Expected to return in some fashion: former Middle East DASD Colin Kahl, and Doug Wilson, who left the Pentagon's top public affairs job last year.
As an aside if President Obama is serious about following in the footsteps of Lincoln and assembling a "team of rivals," in addition to Chuck Hagel at Defense I would recommend he ask Paul Ryan to be be Secretary of the Treasury. Maybe he would turn out as good as Seward did for Lincoln!

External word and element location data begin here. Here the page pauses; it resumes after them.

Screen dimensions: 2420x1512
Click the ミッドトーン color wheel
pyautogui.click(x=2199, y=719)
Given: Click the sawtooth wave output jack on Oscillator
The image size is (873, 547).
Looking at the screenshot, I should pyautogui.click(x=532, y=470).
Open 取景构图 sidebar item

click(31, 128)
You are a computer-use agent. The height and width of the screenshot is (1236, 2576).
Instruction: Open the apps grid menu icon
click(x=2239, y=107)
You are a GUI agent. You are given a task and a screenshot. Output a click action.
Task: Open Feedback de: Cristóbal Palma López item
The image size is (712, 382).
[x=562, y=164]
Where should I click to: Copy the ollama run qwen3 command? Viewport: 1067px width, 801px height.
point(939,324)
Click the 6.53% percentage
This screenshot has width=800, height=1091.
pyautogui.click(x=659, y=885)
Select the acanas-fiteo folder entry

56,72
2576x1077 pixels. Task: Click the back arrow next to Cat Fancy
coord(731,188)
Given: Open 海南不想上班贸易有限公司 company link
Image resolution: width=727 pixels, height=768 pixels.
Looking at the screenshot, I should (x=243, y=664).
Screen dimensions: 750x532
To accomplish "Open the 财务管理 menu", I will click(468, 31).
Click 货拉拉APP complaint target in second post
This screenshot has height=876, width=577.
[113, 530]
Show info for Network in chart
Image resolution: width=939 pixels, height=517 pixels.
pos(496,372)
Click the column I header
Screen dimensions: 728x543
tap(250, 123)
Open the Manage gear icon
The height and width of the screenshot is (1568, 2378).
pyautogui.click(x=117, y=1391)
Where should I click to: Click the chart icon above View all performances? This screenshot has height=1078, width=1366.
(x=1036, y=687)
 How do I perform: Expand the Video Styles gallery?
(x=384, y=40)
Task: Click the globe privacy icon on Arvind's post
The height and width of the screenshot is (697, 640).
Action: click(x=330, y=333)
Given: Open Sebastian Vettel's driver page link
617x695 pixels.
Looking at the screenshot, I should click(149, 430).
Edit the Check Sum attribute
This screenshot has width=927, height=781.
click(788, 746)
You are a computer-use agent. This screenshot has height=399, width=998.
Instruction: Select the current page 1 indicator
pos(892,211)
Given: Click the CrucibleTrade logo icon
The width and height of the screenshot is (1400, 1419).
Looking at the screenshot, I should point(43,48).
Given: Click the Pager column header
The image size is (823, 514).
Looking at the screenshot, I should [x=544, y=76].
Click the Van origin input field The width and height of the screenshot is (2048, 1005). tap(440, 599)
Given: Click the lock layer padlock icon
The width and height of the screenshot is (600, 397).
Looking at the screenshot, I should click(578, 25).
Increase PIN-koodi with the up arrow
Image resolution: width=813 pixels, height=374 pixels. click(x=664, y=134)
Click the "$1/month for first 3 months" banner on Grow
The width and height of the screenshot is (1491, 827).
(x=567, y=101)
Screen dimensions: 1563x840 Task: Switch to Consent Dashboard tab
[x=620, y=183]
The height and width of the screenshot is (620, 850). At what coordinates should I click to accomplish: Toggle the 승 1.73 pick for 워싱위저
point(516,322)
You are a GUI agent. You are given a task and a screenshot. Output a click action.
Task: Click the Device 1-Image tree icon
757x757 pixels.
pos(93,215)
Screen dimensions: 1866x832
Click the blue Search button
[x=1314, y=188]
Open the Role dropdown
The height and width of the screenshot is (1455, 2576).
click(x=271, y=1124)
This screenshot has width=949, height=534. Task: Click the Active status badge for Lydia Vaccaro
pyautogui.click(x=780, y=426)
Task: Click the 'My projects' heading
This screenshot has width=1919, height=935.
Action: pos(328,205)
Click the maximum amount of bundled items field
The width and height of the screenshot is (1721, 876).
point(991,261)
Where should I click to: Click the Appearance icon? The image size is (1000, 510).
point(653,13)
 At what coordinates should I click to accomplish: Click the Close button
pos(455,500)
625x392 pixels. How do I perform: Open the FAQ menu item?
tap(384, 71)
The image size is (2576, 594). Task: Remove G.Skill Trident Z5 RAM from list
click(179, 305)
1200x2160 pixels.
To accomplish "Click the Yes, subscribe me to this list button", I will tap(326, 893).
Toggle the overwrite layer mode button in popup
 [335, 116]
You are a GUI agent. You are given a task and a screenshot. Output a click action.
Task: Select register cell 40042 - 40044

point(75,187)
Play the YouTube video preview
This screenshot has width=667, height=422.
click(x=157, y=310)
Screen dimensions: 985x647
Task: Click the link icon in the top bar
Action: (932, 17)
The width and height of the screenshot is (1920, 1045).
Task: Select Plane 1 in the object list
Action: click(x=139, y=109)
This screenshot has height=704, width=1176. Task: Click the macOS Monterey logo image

Michael Rhodes can put away the binders, The personnel changes that won’t happen right away, The budget battle really begins, and more.
NOVEMBER 7, 2012
Obama's win means everyone in the Pentagon and across the national security apparatus can get back to work. The last several weeks have been stressful but also increasingly tedious as many defense types felt they couldn't move forward on policy initiatives, operations, or outreach until they knew who would be driving the ship. There is a lot to do, and now the giant sucking sound that has been the election has been muted and Obama's national security folks can get to the tasks at hand, both at home and abroad. The sense among Dems is that, with the win behind them, they can now focus on pressing issues, from Gitmo to the pace of the exit from Afghanistan to the sequester, which Obama suggested in the last debate would never come to pass: "First of all, the sequester is not something that I've proposed. It is something that Congress has proposed. It will not happen." And many believe the win will allow the White House to take a more active role in Syria.
From this morning's Washington Post editorial: "Overseas, the Iranian nuclear program will pose a fateful challenge, possibly within months. Mr. Obama will have to ensure that gains in Afghanistan and Iraq are not erased in the aftermath of U.S. troop withdrawals. His dithering in Syria as 30,000 civilians have been massacred is a particular blot on his first-term record, one for which he could begin to make amends in the second."